University of South Florida


A packed stadium surrounding a basketball court

USF’s basketball renaissance unites and excites a community of fans

By Donna Smith, University Communications and Marketing

 a woman reacts to a great play with a crowd behind her

Longtime fans, new fans and fans in the making filled the Yuengling Center to capacity Tuesday night for the USF men’s basketball team’s last home game of the season. The diverse crowd came from all walks of life on senior night to watch the Bulls beat Tulane University 85-72. Their ages ranged widely, and their dress varied: some painted their bodies; some sported wigs or vintage jerseys, others dressed in their best. No matter their differences, they all came together for a shared purpose: to celebrate their team’s first-ever American Athletic Conference championship and see what comes next.

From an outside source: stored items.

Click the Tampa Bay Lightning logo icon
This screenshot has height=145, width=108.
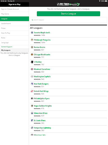click(32, 128)
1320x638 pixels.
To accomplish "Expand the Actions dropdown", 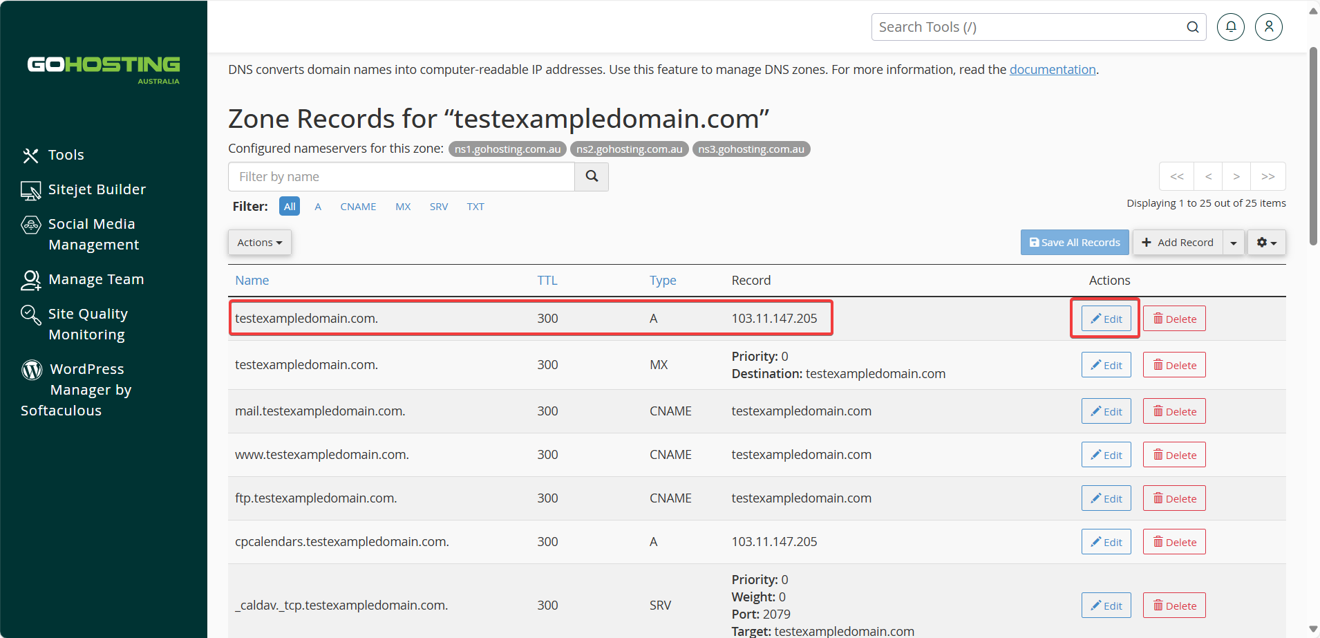I will coord(260,243).
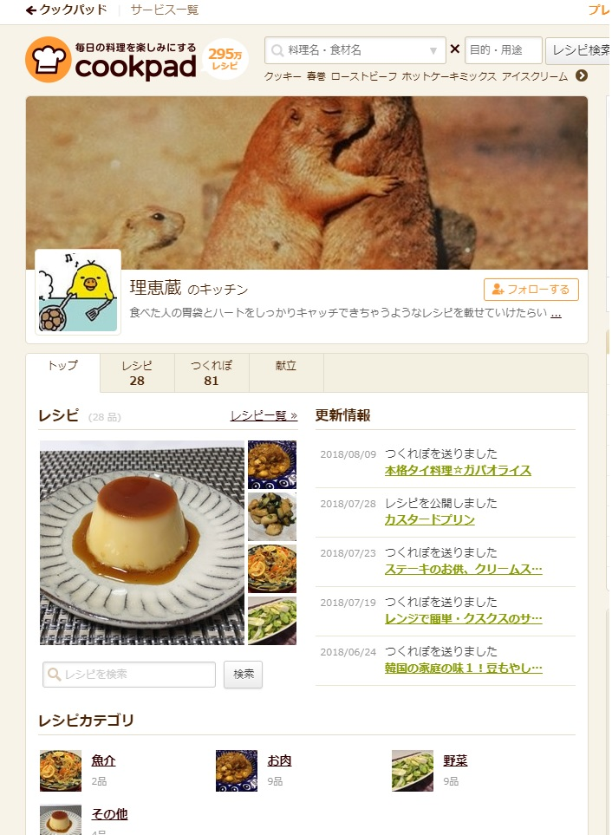612x835 pixels.
Task: Click the back arrow next to クックパッド
Action: [x=31, y=10]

The historic season created a fervor that sold out the Yuengling Center for the third home game in a row. USF came into the game 22-5 overall and 15-1 in AAC play, and with the victory, the Bulls extended their winning streak to 15 – the longest in program history and currently the longest in the NCAA.

  • The energy remained high throughout the game.

  • The energy remained high throughout the game.

  • The energy remained high throughout the game.

  • The energy remained high throughout the game.

  • The energy remained high throughout the game.

Tom Bell has been working security for USF basketball games for the past 10 years. He said with the last three home games selling out the Yuengling Center, his job has certainly been more exciting. 

“The energy in the building has changed this year,” Bell said. “The fans, the students, the staff, everyone – we’re all loving it.”

Some come for basketball – and a party. USF junior Jaxson Tanski, a Herd of Thunder trombone player, said games have always been fun, even before they started selling out. 


Jaxson Tanski (center) dances with fellow Herd of Thunder members. 

“The start of this season wasn’t anything unusual, not so much attendance, but everyone has always brought the energy,” Tanski said. “But ever since the Yuengling Center started selling out, it has been 100 percent, 24/7 fun.” 

Though it is an unmistakable party, complete with a roaring crowd, painted bodies and curious props in the SoFlo Rodeo section, Melody and Moe Rendahl come to support the student-athletes. Even though both went to other universities, the Rendahls have donated to USF athletics programs for 40 years and Melody served as president of USF’s Athletic Association in the late 1980s. Through thick and thin, they have held season tickets.

“We love basketball, and some seasons are tough,” Melody said. “But this year, the right coach has been hired. He is a man of deep integrity, he has respect for his athletes, and they have it for him.”


Moe and Melody Rendahl


Wanda and Larry Fahnestock

David and Sheryl Rhodes

Sheri and David Rhodes

Some fans have seen the basketball program unfold from its beginnings. Larry Fahnestock graduated from USF in 1972. He and his wife, Wanda, have had season tickets for the past 12 years, but Fahnestock was at the very first USF basketball game in 1971. 

“We drive more than an hour each way from Winter Haven to games, and we travel to away games, because we love the sport. I even enjoy the ball game when we’re getting beaten,” Fahnestock said. “Our friends come, and we laugh and enjoy.”

Fahnestock’s friend, David Rhodes, said while he didn’t go to USF, he’s been coming to games for decades and this men’s basketball season has been special.

“I grew up in the area, so I’ve been a fan since USF opened,” Rhodes said. “This season, they have some very exciting players, and the coach pulled them together and they’ve learned how to win.”

Zanaria Wiliams, 18, a senior at Enterprise High School in Clearwater, has been watching the games on the television behind the concession counter where she has worked all season.

“I love men’s and women’s basketball, the cheerleaders, the whole thing,” Wiliams said. “I love supporting them, and it’s been great to see so how many people come out, compared to the beginning of the season.”  

After the win, USF men’s basketball coach Amir Abdur-Rahim and his team celebrated with their trophy and took turns ceremoniously cutting down the net. When the roar of the crowd calmed and the gleaming green and silver confetti that filled the air during the post-game celebration lay at the feet of the champions, smiling fans began to go back to their lives, thinking of what is possible for this turnaround team. 

maceo and nicholas

Nicholas Sciscento and his son, Maceo (Left);  Zanaria Wiliams (Right)

Nicholas Sciscento and his son, Maceo, 13, took one last selfie with the scoreboard behind them – Maceo wearing a jersey that Nicholas had bought for himself while he was in school at USF. 

“No one expected this team to come in here and do what they’re doing now,” Nicholas said. “I remember being able to walk up five minutes before the game and get a ticket. To see this one, I had to go on StubHub, but I wanted to make sure Maceo’s first game was from this season. It has been incredible.”